* 作業指示 1 *
次の(a)〜(c)が本文の内容と合っているかどうかを判断しなさい。それぞれ「はい」か「いいえ」で答え、根拠となる本文の語句をそのまま引用すること。
(a) 筆者は山奥のアパートから、デザイナーズマンションへ引っ越した。
(b) 筆者はかつて、豊かさとは持つことだと信じていた。
(c) 全捨離の話は、筆者にとって自分の常識どおりの内容だった。
* 作業指示 2 *
本文によると、筆者が全捨離の世界に足を踏み入れられたのはなぜか。一〜三文で説明しなさい。
* 作業指示 3 *
本文について、次の問いに答えなさい。
(a) 引っ越し先のアパートはどこにあったか。
(b) 筆者はデザイナーズマンションでの暮らしを一言で何と表しているか。
(c) 当時の筆者は、良い物を持っていない自分をどのように感じていたか。

* 本文 *
= = = =

私がお気に入りのデザイナーズマンションから、山奥の安い古いアパートへ引っ越したのは、本当に重要なプロセスだったのだと思う。


全捨離の世界に足を踏み入れられたのは、間違いなくこの選択をしたからだ。


お気に入りのデザイナーズマンションでの暮らしは、一言で言って『贅沢』だった。


当時の私は信じていた。


豊かさとは、持つことだと。


良い家に住むこと。


良い家具を持つこと。 


良い服を着ること。


良い車に乗ること。


良い物に囲まれること。


それが豊かさだと思っていた。


「高いものを選ぶ自分で在りたい。」


本気でそう思っていたのだ。


それらを持っていない自分には、まるで価値がないような気さえしていた。


そんな私が、全捨離という言葉に出会うのだ。


なくなるのに、豊かになる?


持たないのに、満たされる?


減っていくのに、幸せになる?


それは、私の常識がひっくり返るような話だった。

= = = =

* 提供資料 *
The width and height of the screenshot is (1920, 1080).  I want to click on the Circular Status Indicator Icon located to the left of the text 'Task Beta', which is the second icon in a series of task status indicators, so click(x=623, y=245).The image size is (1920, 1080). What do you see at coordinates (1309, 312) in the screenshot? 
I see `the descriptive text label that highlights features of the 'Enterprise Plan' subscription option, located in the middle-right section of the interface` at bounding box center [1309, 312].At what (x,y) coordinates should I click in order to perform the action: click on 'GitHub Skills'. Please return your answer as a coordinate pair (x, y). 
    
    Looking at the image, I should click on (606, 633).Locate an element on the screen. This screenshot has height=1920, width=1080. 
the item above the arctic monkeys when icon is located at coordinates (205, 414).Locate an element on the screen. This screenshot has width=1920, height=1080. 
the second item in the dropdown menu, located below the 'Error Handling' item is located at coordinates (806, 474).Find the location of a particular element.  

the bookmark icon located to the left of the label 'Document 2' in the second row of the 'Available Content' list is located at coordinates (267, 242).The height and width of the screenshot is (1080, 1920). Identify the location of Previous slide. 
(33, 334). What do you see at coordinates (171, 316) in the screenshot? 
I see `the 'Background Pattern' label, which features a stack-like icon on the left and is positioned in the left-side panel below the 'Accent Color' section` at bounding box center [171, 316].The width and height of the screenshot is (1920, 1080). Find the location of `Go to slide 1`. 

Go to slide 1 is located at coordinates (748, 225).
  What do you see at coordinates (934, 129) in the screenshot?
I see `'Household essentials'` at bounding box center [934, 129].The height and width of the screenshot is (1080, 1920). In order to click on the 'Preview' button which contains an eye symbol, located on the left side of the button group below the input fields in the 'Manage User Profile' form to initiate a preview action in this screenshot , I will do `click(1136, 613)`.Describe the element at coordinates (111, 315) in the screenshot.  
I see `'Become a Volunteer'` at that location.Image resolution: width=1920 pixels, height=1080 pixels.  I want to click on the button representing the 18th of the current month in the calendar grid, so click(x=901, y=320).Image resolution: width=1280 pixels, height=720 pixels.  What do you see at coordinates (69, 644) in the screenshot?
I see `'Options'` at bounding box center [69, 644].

= = = =

* 解答例 1 *
(a) いいえ。「お気に入りのデザイナーズマンションから、山奥の安い古いアパートへ引っ越した」
(b) はい。「豊かさとは、持つことだと。」
(c) いいえ。「私の常識がひっくり返るような話だった」

* 解答例 2 *
お気に入りのデザイナーズマンションから山奥の安い古いアパートへ引っ越すという選択をしたからである。筆者は、この選択をしたからこそ全捨離の世界に入れたのは間違いないと述べている。

* 解答例 3 *
(a) 山奥。
(b) 『贅沢』。
(c) まるで価値がないような気さえしていた。